I was decent at it. I enjoyed it.

It Was Hell.

Pecunium
9 years ago

Rabbit: I read it as, “Killed In Action”.

It’s the “clever” things which drive me nuts. Inverted “R”s, “H” in odd places. Toys “R” Us, drives me batty, etc.

Rabbit
Rabbit
9 years ago

There’s no history of military service on either side of my family, so military-related acronyms tend to slip by me. Or it might just mean that I’m violent and/or morbid, haha.

Yeah, that stuff drives me up the wall, too. Especially when someone is using it on the internet to look cute, like in a username or something. I used to see it a lot back when MSN Messenger was the popular thing. And MySpace. Oh, god, MySpace…

Pecunium
9 years ago

There is a record store here, “Raputin Records” which just kills me.

Korn did too. I tore into several dictionaries making sure the fact that it felt wrong was correct.

Toysoldier
9 years ago

But, again, I do think the basic premise makes sense: put men to work at a task that challenges cultural definitions of masculinity, then give them a choice between doing something aggressive and something not aggressive; if they choose the aggressive option, it suggests that aggression may well be, as the authors note a “manhood-restoring tactic.” 

But those were not the option. The options were something masculine and something feminine, and the masculine activity happened to be aggressive. In order to demonstrate that men will choose doing something aggressive (to an inanimate object, I would add) and something not aggressive one would need to test give men two masculine-coded activities, one aggressive and one not aggressive. If they choose the aggressive one, then one could make your argument.

Pecunium
9 years ago

Toysoldier: You are projecting, so (I suspect) are the researchers.

The description is that they were asked to do a task.

That task came in two versions.
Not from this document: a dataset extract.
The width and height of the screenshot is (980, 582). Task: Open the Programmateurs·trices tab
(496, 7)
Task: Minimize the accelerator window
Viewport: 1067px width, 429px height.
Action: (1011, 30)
One with hair, one with rope.

Then they were told to do something else. They had a choice between two tasks.

There was a differential in the tasks chosen.
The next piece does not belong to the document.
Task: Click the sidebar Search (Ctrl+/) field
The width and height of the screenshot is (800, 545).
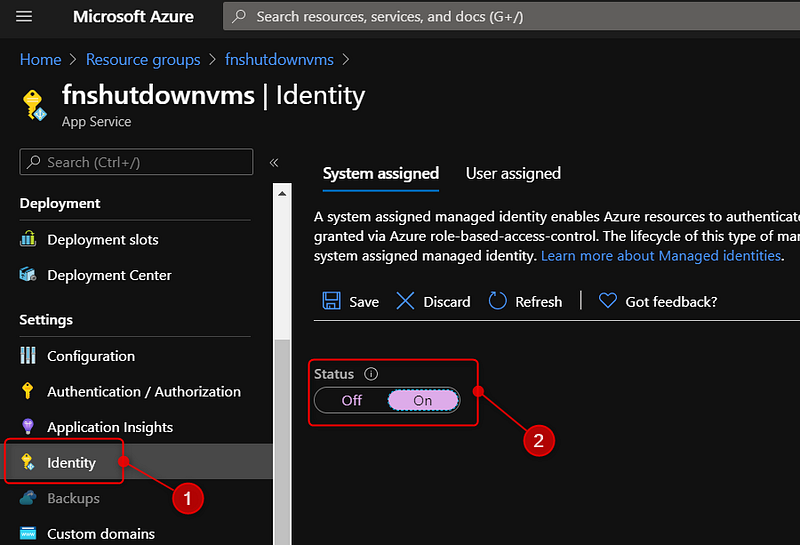Action: 136,162
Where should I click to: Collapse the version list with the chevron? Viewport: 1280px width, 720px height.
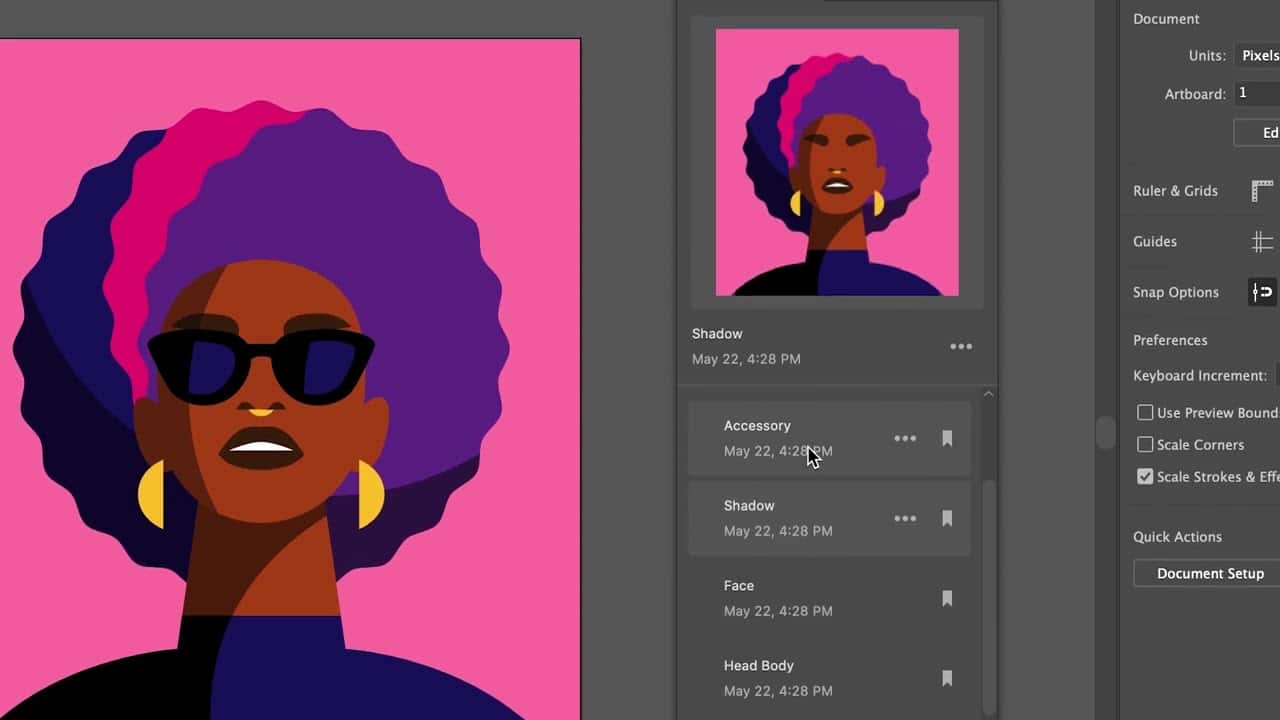point(988,393)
When they were all given the same task (hitting the bag) there was a differential as well.

Unless some of the subjects were told, “we are going to give you a “feminine” task to do, then the inference that it was the, “feminine” nature of the task (and not some other thing, such as frustration for lack of ability) is an assumption being made in the working definitions of the study.
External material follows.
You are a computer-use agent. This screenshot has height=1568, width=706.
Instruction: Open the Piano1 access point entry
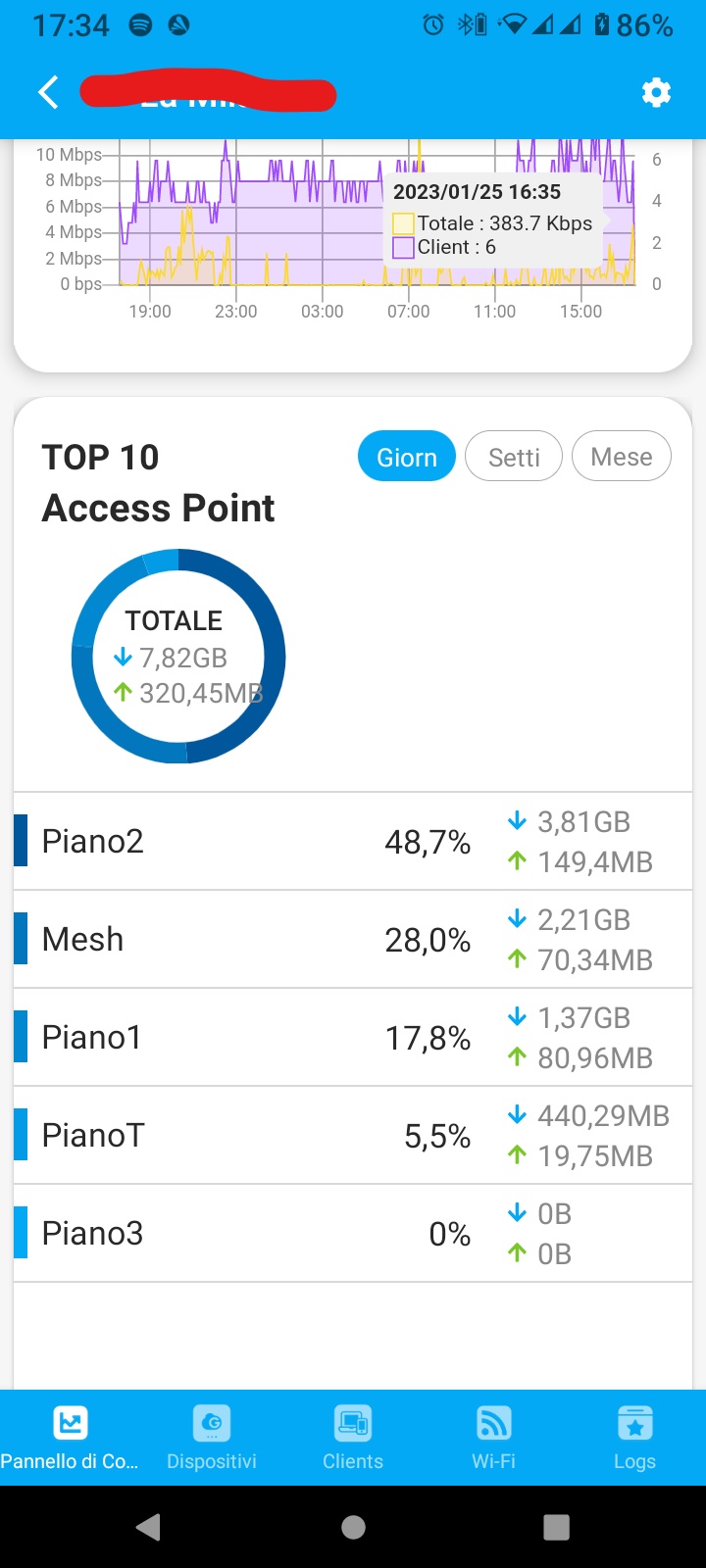(353, 1037)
That’s why I want to see the study, before I grant it any real credence.

PosterformerlyknownasElizabeth
PosterformerlyknownasElizabeth
9 years ago

How is putting together a puzzle feminine?

Pecunium
9 years ago

Beth: Because everything is dualism: if punching a bag = masculine, then not punching a bag =feminine.

PosterformerlyknownasElizabeth
PosterformerlyknownasElizabeth
9 years ago

Das ist stupid Pecunium. But unsurprising none the less.

snarla
9 years ago

I don’t feel sorry for the couch. It probably gets farted into considerably less than a lot of other couches.

traindodger
9 years ago

I happen to have a strong interest in evolutionary psychology, but not in the many spurious proofs advanced in its name. I believe that humans have some hard-wired “building blocks” for basic cognition that we all share to some degree, and that these building blocks serve as the seed variables for a wide range of very, very complex social behaviors that grow and flourish independently of our instinctual ones.

If anything, I happen to think that Evo Psych proves that human males and females are more or less identical, mentally-speaking. The rest comes from socialization.

p
p
6 years ago

Typical liberal male: lamenting the terrible standards of masculinity and then making fun of women for not being thin and entertaining enough, vaguely justifying your misogyny with your “female friends”. And this is the first post I’ve read on your website start to finish.

How about you just stick to reporting facts and doing actual work for women rather than oversharing and ending up reproducing the woman-hating you claim to be so against? Or is it just fun for you to “beat” MRAs at arguments?